Accordingly, we hold that the lower court erred in overruling appellant’s objections to the admission of the cashiers’ statements. As proponents of the statements, appellees were obliged to show, but did not show, that the statements were either authorized, or based on first-hand knowledge, or for some other reason should be accepted as reliable.
It only remains to consider whether the erroneous admission of the cashiers’ statements was harmless error. It might be argued that the statements were merely cumulative, given the other testimony by SEPTA supervisors about incidents at 46th Street. However, this other testimony was admitted by the lower court, correctly, not as an exception to the hearsay rule and for the truth, but rather to prove notice to appellant, and therefore not hearsay at all.

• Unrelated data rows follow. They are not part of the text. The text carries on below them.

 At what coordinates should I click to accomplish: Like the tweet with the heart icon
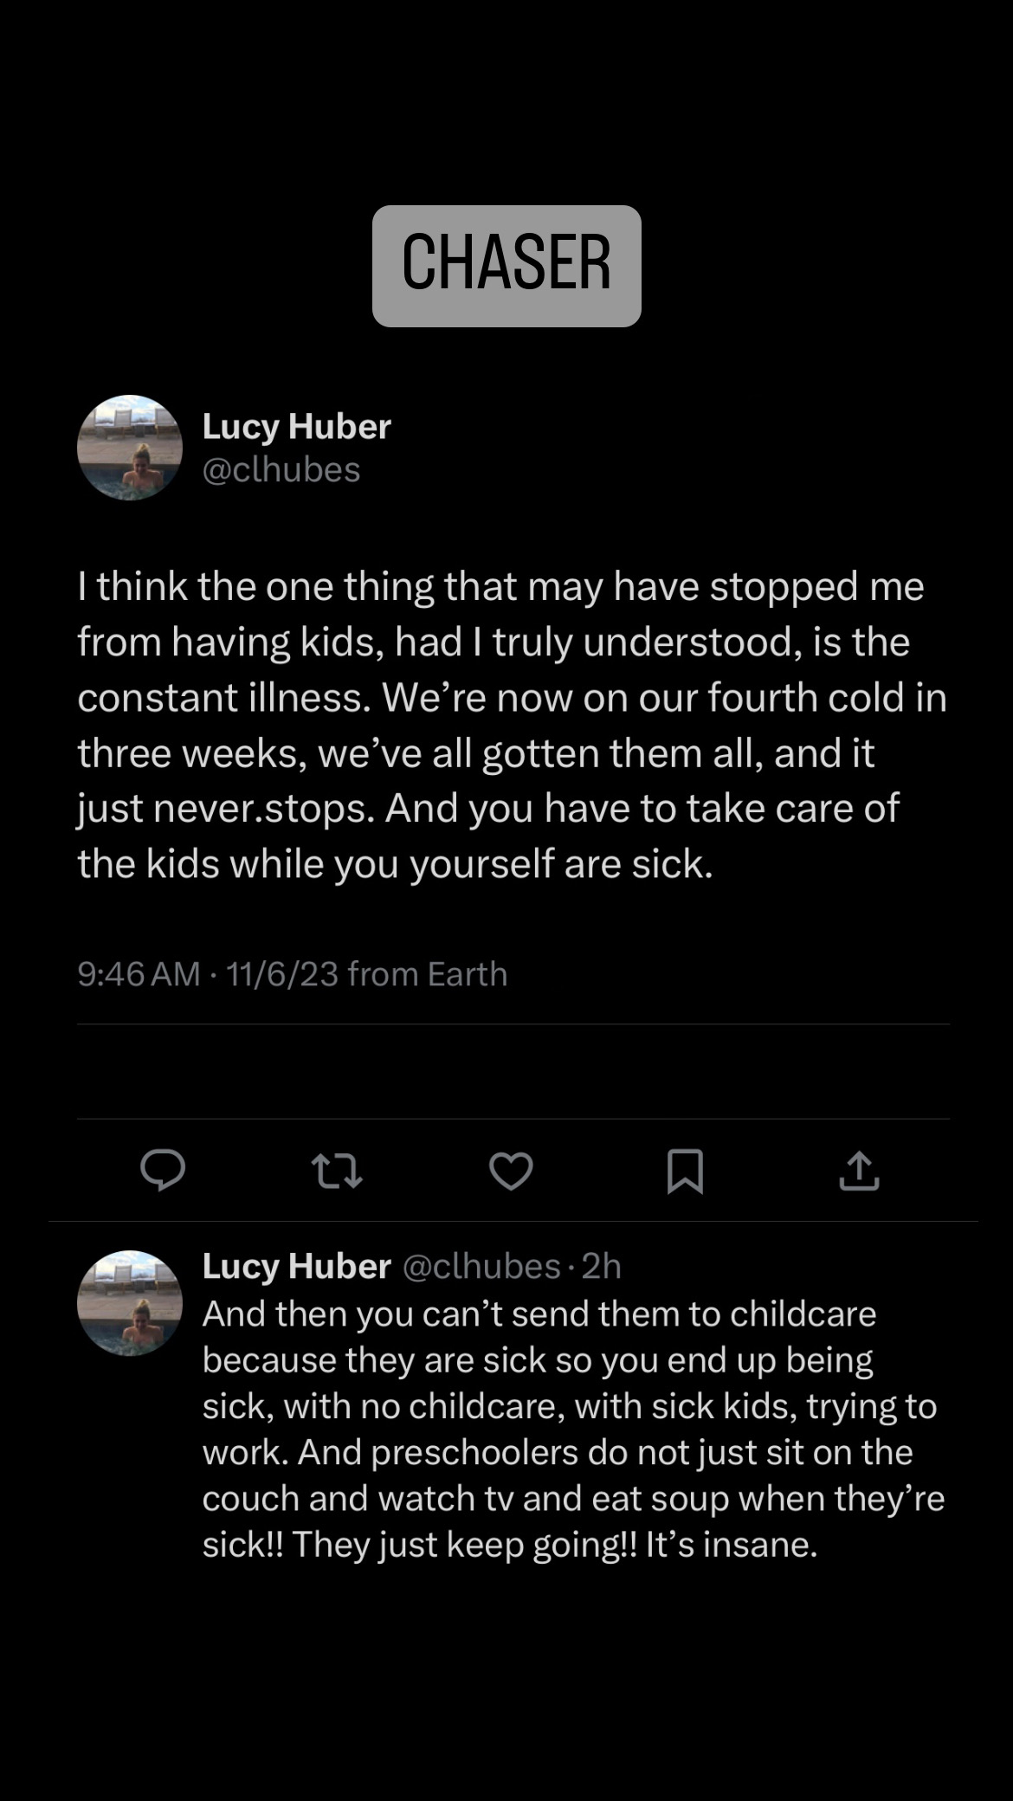pos(511,1171)
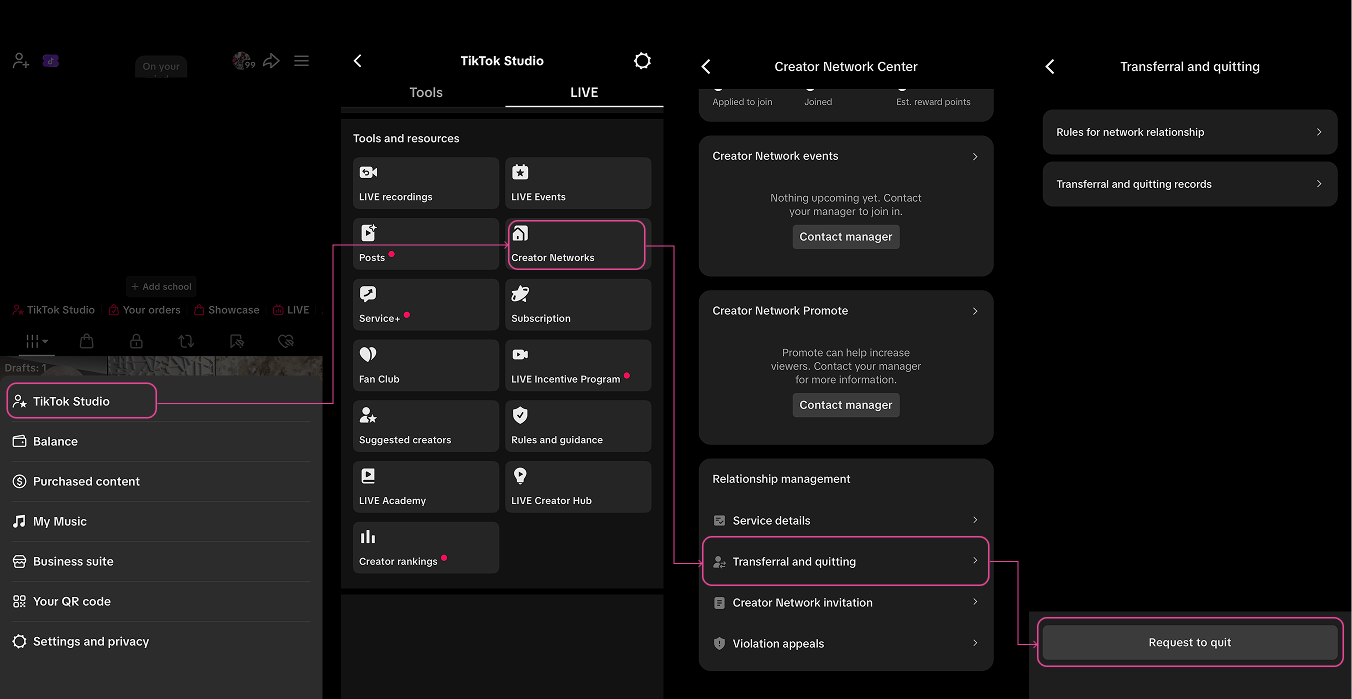1352x699 pixels.
Task: Expand Rules for network relationship
Action: (x=1189, y=132)
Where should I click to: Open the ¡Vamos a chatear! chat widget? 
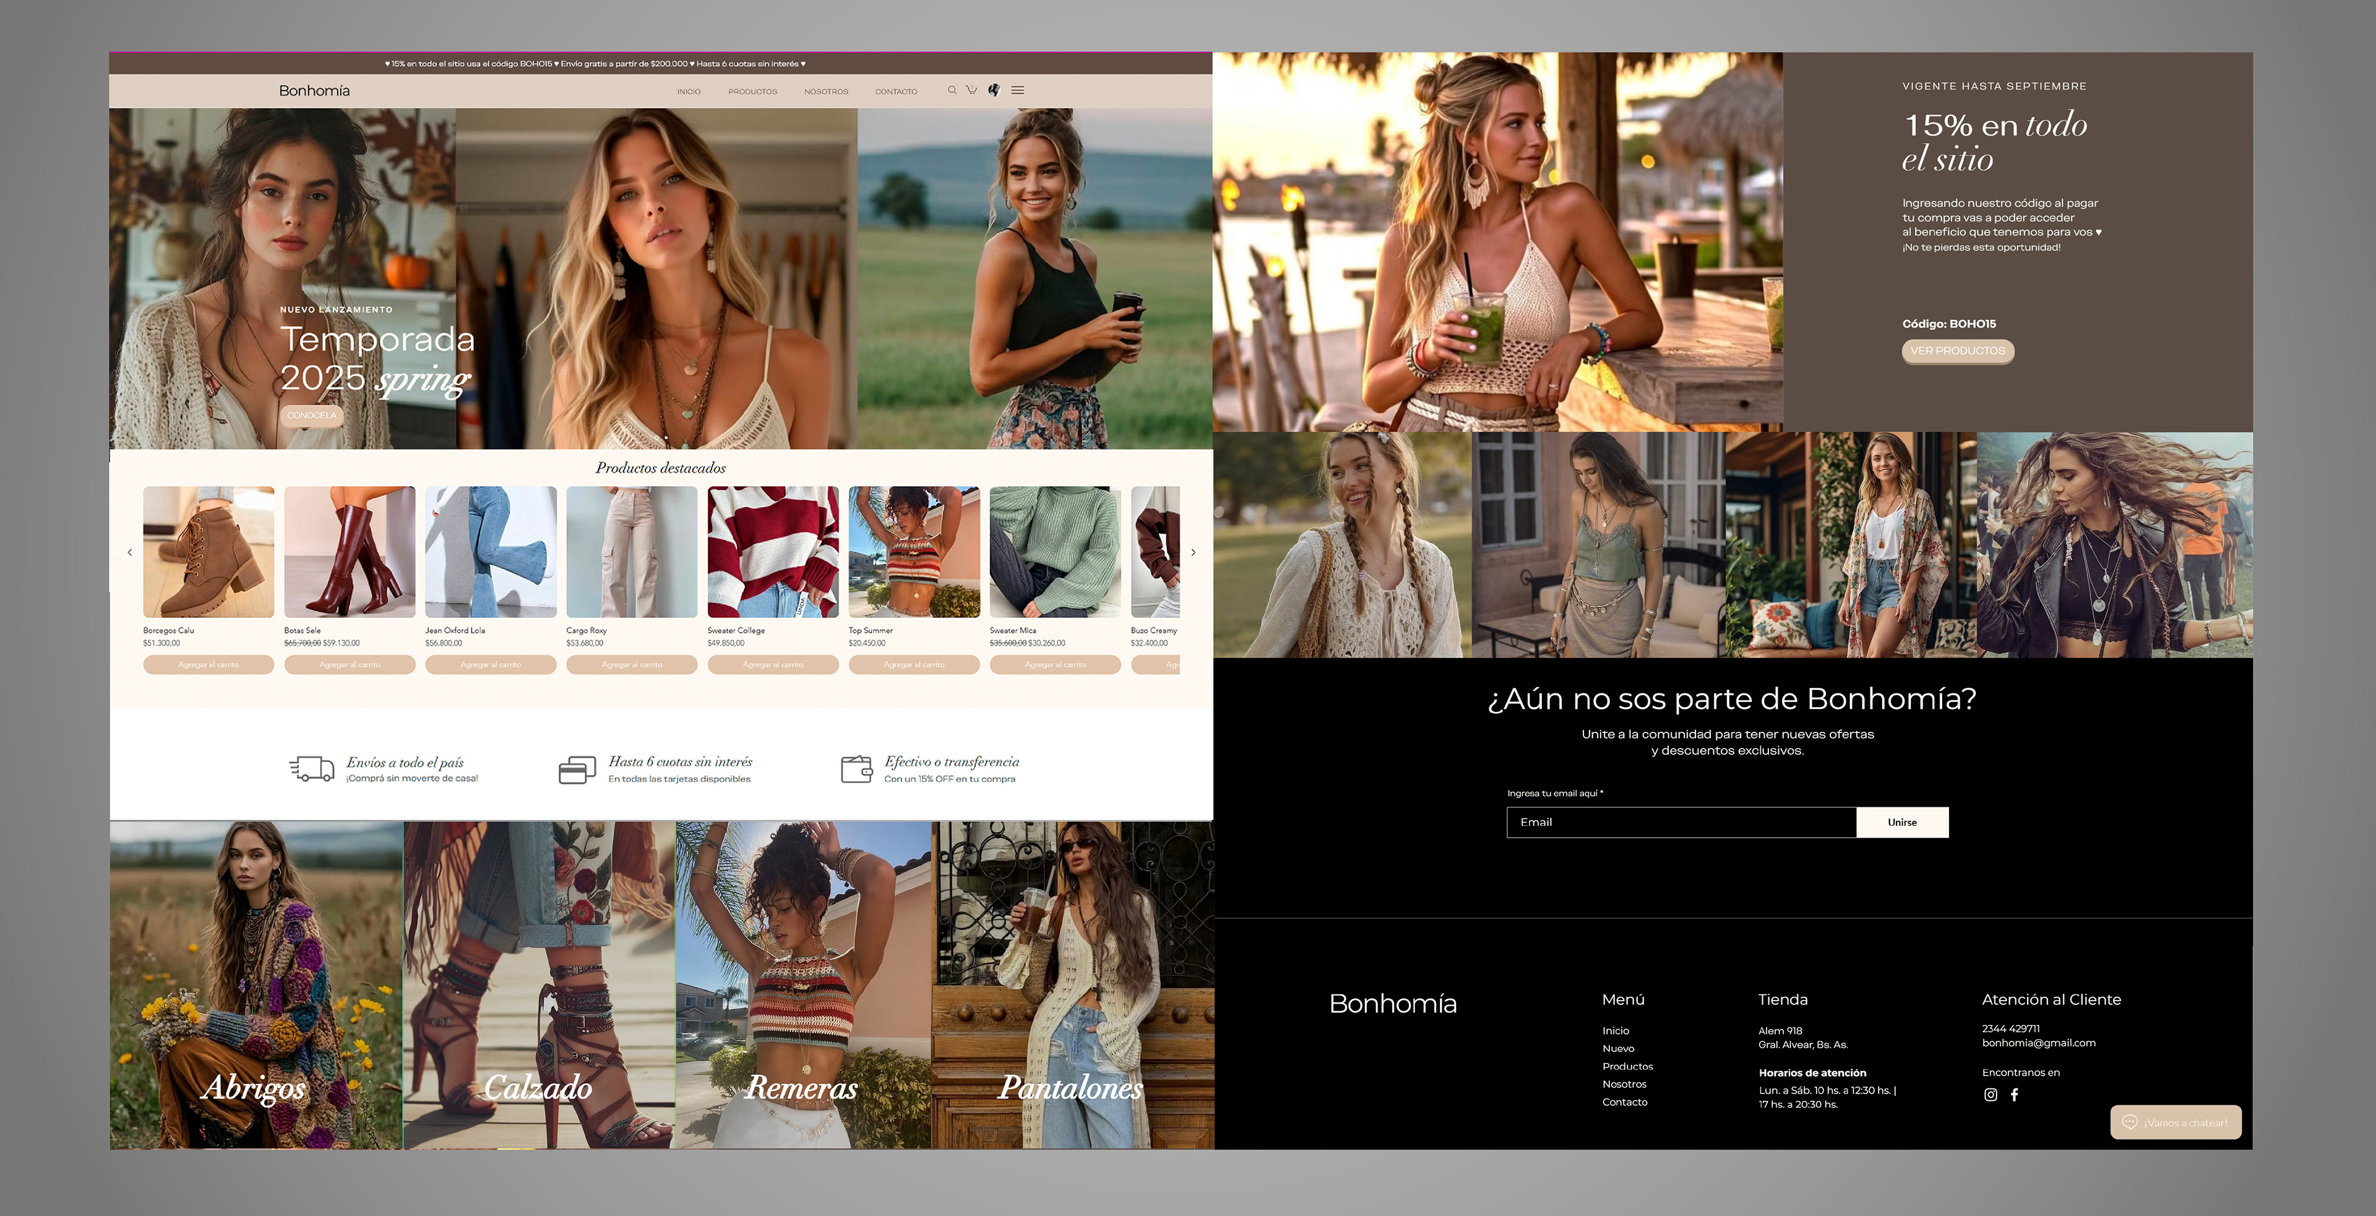2175,1122
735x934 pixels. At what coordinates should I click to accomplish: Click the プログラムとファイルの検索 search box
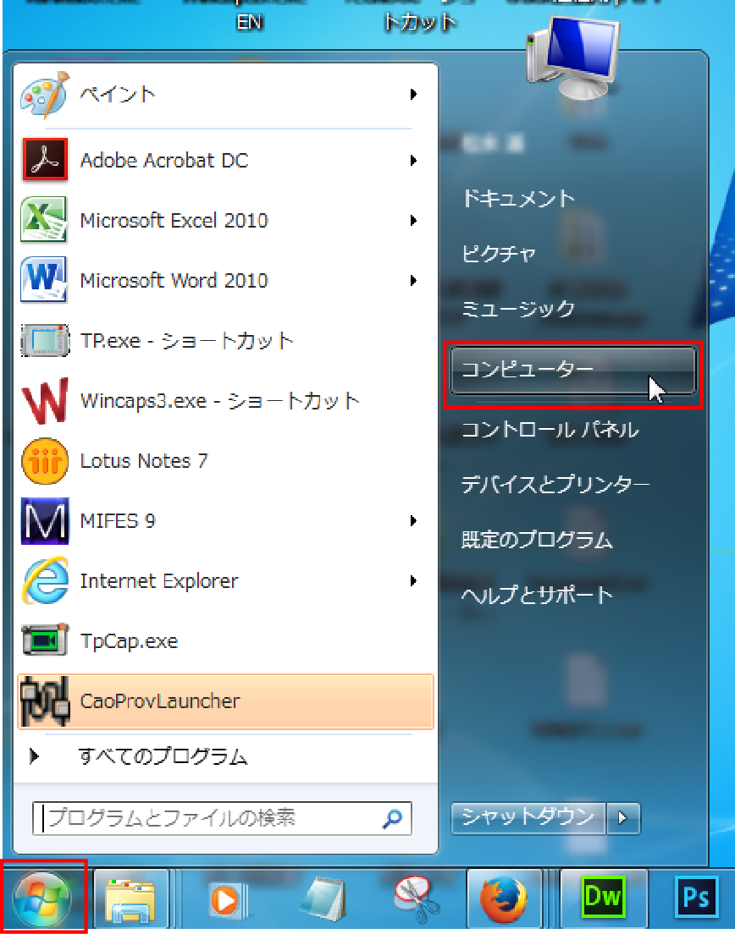point(212,818)
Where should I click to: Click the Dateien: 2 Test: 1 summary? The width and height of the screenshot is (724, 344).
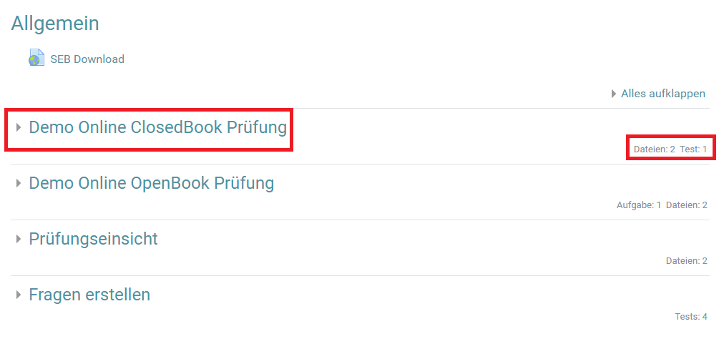point(670,149)
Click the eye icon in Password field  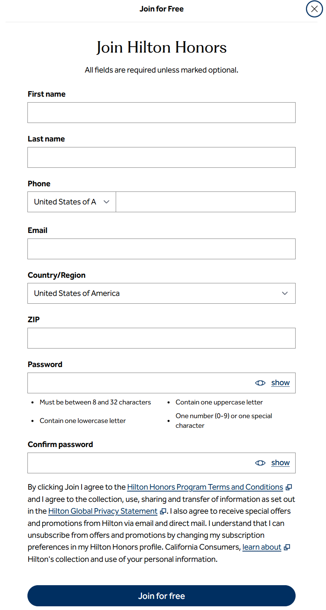(260, 383)
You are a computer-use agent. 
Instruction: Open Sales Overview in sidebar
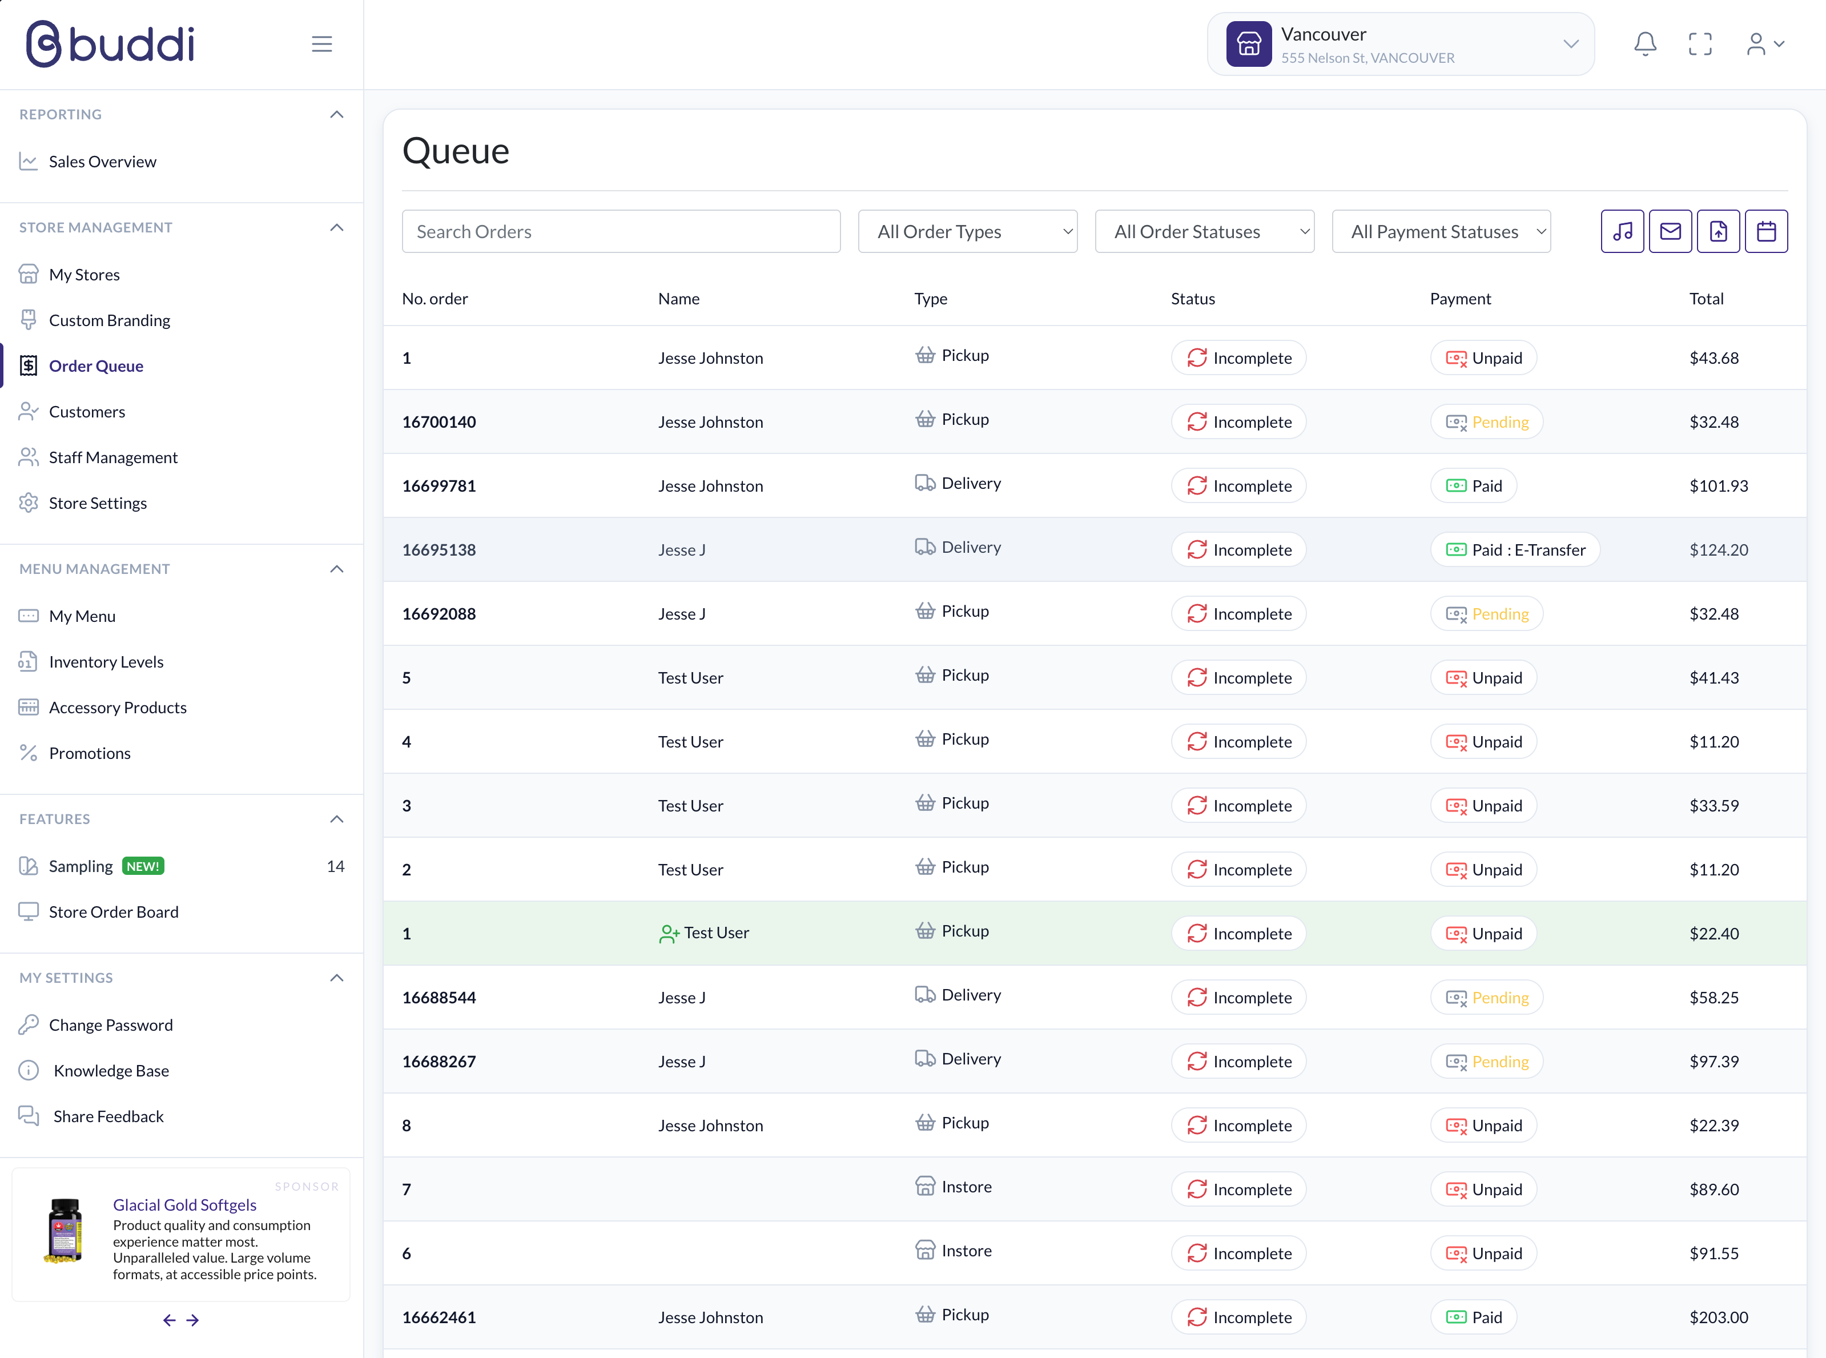pos(102,162)
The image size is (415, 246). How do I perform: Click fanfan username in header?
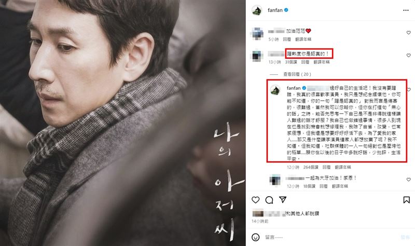(x=275, y=10)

(This was the lower court’s reason for admitting the evidence at trial; in its opinion to us the court relied on the admissions exception.) Thus the cashiers’ statements were the only evidence to show that conditions at the 46th Street station were dangerous. Furthermore, we do not think that the
cashiers’ statements were merely cumulative. Appellees offered only four witnesses on the condition of the station— the two cashiers and the two supervisors. Given the rather vague testimony by the supervisors, we cannot say that the balance was not tipped for the jury by the testimony of the cashiers’ statements. Accordingly, a new trial must be awarded.
Reversed and remanded for a new trial.
JACOBS, President Judge, and CERCONE, PRICE and VAN der VOORT, JJ., concur in the result.
WATKINS, former President Judge, and HOFFMAN, J., did not participate in the consideration or decision of this case.